→ Work order
Look below for the lines from the one with "Where should I click to: Switch" to the one with "Task: Click the 76/100 综合安全评分 value", and copy exactly those lines, both ends included.

(Stored items)
***
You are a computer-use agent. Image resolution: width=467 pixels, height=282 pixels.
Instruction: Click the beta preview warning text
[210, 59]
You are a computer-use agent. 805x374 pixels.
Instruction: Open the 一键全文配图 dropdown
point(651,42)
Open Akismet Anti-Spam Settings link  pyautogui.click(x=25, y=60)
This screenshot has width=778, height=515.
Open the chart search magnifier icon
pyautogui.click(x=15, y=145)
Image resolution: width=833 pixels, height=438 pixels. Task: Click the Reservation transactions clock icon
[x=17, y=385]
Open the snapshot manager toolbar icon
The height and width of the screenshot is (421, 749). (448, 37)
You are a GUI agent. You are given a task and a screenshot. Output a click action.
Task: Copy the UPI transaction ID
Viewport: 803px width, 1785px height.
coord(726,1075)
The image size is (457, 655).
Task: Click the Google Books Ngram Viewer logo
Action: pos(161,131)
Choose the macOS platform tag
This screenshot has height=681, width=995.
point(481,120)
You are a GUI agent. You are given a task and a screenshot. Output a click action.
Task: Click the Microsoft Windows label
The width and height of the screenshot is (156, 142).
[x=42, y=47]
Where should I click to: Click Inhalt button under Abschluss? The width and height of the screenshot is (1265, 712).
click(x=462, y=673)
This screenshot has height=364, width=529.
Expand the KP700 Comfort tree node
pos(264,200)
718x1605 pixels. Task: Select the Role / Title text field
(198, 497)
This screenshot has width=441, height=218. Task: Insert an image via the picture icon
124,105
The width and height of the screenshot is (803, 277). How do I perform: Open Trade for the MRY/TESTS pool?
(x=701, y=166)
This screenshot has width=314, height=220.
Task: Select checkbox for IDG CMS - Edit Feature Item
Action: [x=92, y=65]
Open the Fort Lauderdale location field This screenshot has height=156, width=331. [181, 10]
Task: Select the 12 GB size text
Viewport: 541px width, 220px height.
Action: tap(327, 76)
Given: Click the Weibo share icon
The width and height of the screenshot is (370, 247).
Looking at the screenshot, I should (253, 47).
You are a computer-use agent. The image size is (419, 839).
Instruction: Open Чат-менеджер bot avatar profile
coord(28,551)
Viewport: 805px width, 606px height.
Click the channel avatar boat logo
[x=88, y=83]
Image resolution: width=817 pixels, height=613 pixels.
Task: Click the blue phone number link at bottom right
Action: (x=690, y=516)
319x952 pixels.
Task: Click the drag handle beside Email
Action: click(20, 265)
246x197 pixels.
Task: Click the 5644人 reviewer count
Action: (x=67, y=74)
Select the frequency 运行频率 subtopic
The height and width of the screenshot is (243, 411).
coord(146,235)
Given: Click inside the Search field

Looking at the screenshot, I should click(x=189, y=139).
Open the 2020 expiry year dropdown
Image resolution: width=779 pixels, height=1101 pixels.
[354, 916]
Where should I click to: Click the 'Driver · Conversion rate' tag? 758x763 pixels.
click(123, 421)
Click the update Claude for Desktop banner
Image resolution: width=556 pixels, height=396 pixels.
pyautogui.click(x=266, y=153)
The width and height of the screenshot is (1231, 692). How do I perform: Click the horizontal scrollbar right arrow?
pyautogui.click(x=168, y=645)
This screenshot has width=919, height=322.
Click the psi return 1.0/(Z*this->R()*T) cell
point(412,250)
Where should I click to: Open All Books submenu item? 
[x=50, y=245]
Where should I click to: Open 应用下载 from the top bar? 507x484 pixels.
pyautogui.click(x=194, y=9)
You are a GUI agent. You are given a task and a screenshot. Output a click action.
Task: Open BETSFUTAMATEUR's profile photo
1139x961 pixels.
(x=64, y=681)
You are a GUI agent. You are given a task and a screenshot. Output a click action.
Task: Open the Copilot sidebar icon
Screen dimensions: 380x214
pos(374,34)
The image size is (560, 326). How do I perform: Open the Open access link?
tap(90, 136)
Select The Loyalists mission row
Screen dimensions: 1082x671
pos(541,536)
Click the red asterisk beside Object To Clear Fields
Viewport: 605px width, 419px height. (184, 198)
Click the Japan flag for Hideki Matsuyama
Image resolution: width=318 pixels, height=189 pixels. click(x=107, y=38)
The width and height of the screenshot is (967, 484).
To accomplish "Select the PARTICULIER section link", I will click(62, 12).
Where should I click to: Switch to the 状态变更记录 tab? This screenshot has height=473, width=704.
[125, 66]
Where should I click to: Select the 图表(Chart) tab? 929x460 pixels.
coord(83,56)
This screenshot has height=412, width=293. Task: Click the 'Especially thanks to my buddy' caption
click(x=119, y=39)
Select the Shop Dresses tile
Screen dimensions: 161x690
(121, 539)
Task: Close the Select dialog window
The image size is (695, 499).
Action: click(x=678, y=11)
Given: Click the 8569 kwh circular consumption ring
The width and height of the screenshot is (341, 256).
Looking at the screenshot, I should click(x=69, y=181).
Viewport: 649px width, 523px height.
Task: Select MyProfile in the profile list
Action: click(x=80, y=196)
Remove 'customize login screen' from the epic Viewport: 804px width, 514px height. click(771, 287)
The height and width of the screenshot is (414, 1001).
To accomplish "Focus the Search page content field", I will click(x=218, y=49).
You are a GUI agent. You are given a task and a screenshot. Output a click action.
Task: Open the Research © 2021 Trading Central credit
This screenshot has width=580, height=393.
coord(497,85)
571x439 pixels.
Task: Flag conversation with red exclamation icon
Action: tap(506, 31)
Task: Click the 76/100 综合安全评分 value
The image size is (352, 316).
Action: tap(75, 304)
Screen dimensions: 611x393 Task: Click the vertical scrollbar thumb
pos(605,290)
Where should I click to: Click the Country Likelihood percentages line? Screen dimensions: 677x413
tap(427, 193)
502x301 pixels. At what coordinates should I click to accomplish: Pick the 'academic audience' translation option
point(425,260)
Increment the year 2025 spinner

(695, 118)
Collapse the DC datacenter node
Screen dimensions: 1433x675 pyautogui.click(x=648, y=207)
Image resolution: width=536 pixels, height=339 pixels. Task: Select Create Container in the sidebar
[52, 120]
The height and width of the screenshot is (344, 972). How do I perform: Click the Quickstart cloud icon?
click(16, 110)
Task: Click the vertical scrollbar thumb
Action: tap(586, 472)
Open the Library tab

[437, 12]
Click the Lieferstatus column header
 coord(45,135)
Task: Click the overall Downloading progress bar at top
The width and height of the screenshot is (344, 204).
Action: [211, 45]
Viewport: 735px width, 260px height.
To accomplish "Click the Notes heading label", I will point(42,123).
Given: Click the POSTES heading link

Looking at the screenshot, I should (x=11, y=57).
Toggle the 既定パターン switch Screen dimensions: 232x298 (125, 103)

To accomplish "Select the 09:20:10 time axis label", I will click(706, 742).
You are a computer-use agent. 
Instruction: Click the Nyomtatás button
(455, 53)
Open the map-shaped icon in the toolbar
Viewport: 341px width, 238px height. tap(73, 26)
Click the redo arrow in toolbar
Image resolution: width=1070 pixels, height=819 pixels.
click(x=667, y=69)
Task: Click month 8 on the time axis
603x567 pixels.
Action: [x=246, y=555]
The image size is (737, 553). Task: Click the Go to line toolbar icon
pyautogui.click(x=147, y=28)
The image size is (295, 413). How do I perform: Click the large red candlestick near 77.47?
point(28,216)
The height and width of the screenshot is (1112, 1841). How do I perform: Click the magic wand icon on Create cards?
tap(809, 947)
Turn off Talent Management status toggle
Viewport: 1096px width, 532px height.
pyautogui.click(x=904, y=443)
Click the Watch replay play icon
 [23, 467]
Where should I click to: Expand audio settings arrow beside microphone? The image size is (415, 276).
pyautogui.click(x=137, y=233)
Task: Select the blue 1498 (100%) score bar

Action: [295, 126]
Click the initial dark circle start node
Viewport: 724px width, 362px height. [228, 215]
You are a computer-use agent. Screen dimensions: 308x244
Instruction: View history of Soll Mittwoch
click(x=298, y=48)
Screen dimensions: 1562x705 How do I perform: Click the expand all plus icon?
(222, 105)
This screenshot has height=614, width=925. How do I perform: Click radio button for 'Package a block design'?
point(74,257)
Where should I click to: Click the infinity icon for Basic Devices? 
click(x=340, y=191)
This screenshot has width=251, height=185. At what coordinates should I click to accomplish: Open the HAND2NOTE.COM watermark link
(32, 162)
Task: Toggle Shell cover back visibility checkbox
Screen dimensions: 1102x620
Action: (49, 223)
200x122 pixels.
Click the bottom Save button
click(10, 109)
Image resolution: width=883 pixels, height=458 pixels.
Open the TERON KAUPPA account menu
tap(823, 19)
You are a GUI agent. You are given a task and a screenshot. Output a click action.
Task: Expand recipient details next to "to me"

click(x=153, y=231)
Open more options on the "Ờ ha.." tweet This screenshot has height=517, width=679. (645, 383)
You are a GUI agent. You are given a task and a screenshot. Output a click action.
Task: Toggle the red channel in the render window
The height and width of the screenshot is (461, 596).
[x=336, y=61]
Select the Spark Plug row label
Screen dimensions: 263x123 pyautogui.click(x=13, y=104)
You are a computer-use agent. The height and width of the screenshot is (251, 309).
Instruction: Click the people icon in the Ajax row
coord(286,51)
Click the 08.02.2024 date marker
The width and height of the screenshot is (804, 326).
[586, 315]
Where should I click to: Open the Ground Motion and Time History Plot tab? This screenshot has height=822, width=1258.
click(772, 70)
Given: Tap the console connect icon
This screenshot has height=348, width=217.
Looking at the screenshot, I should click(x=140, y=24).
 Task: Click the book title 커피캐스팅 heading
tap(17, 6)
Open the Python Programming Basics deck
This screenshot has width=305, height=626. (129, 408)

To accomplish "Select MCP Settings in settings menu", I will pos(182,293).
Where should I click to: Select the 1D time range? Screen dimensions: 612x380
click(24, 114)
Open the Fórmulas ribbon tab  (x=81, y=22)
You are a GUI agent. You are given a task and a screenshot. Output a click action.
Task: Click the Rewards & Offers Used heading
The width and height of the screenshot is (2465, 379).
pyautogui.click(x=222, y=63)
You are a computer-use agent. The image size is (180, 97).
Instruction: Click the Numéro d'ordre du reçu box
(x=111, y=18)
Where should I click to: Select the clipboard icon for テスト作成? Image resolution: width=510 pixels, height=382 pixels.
***
→ Finished exercise
Where should I click to: Switch to the 状态变更记录 tab? This screenshot has height=473, width=704.
[125, 66]
Where should I click to: Select the 图表(Chart) tab? 929x460 pixels.
coord(83,56)
This screenshot has height=412, width=293. Task: Click the 'Especially thanks to my buddy' caption
click(x=119, y=39)
Select the Shop Dresses tile
Screen dimensions: 161x690
(121, 539)
Task: Close the Select dialog window
The image size is (695, 499).
Action: click(x=678, y=11)
Given: Click the 8569 kwh circular consumption ring
The width and height of the screenshot is (341, 256).
Looking at the screenshot, I should click(x=69, y=181).
Viewport: 649px width, 523px height.
Task: Select MyProfile in the profile list
Action: click(x=80, y=196)
Remove 'customize login screen' from the epic Viewport: 804px width, 514px height. click(771, 287)
The height and width of the screenshot is (414, 1001).
To accomplish "Focus the Search page content field", I will click(x=218, y=49).
You are a GUI agent. You are given a task and a screenshot. Output a click action.
Task: Open the Research © 2021 Trading Central credit
This screenshot has width=580, height=393.
coord(497,85)
571x439 pixels.
Task: Flag conversation with red exclamation icon
Action: tap(506, 31)
Task: Click the 76/100 综合安全评分 value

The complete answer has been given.